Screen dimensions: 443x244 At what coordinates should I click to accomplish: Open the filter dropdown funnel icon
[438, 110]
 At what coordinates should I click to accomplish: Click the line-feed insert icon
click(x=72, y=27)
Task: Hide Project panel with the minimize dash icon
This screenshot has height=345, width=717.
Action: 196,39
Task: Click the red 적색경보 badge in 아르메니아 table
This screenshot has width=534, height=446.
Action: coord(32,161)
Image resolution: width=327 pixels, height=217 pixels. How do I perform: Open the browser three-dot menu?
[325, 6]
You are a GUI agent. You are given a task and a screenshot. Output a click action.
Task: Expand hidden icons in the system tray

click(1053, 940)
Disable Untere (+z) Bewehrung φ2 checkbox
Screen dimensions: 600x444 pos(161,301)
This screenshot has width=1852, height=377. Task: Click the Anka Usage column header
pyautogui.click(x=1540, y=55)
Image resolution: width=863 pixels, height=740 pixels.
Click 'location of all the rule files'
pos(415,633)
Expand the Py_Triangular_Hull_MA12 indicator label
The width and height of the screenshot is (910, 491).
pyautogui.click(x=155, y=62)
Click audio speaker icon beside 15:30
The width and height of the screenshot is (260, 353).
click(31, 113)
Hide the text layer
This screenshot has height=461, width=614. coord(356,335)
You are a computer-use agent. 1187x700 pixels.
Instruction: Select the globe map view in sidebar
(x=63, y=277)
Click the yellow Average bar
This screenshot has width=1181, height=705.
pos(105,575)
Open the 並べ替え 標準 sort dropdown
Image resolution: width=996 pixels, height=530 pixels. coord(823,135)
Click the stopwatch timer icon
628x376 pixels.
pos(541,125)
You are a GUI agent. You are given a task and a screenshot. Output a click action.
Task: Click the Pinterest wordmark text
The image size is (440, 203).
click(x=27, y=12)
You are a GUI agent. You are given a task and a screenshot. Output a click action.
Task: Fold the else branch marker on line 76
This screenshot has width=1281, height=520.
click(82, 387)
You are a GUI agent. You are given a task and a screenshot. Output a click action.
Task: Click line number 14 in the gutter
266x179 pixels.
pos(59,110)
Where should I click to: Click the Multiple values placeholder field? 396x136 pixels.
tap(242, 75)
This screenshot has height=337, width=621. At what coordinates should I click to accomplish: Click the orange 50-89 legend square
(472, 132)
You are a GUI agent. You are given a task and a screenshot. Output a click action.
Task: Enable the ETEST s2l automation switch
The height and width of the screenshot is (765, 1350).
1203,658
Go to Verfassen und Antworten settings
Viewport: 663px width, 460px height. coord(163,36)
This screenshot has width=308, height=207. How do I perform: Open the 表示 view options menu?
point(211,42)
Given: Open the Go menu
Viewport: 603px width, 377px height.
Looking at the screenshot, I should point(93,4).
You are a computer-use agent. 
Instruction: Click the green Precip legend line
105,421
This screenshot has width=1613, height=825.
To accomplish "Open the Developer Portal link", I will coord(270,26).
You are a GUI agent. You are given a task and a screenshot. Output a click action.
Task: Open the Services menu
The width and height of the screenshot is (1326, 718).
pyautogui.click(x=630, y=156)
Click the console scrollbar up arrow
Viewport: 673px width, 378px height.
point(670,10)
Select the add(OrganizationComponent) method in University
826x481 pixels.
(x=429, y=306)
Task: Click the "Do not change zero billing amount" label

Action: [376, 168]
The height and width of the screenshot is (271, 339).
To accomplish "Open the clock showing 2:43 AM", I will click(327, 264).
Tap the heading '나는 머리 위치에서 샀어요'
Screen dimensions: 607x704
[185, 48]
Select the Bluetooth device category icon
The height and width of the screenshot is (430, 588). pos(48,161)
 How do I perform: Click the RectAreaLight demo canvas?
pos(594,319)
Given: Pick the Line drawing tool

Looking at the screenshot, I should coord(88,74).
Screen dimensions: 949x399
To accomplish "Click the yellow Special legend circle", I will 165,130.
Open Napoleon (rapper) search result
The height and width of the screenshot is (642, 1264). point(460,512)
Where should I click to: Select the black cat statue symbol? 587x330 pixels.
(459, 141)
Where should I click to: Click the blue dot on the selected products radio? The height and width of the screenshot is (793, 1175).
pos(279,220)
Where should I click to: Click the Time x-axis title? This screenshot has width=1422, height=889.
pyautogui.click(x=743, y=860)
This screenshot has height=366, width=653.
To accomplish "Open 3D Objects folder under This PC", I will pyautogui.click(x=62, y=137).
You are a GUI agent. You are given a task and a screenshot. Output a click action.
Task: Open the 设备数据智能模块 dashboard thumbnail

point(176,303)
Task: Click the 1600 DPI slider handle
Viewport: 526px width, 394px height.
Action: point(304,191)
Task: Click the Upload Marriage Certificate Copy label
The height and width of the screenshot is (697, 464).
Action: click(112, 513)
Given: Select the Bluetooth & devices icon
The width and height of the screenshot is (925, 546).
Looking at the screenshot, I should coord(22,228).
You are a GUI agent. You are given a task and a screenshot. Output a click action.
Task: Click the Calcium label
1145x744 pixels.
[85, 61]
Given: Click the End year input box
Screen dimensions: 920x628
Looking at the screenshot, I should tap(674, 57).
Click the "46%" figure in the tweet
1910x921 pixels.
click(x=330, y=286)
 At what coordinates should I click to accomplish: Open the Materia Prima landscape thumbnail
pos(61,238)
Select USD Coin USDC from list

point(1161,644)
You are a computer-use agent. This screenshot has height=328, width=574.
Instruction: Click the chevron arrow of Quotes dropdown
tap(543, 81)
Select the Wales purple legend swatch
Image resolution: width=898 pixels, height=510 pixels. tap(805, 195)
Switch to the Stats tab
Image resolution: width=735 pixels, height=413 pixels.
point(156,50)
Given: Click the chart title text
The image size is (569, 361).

▶ **PROMPT**: From the records above, pull every line that carries the word "will".

▶ **SOLUTION TO THIS PROBLEM**:
To accomplish "Open the Developer Portal link", I will coord(270,26).
To accomplish "Open the clock showing 2:43 AM", I will click(327, 264).
To accomplish "Click the yellow Special legend circle", I will 165,130.
To accomplish "Open 3D Objects folder under This PC", I will pyautogui.click(x=62, y=137).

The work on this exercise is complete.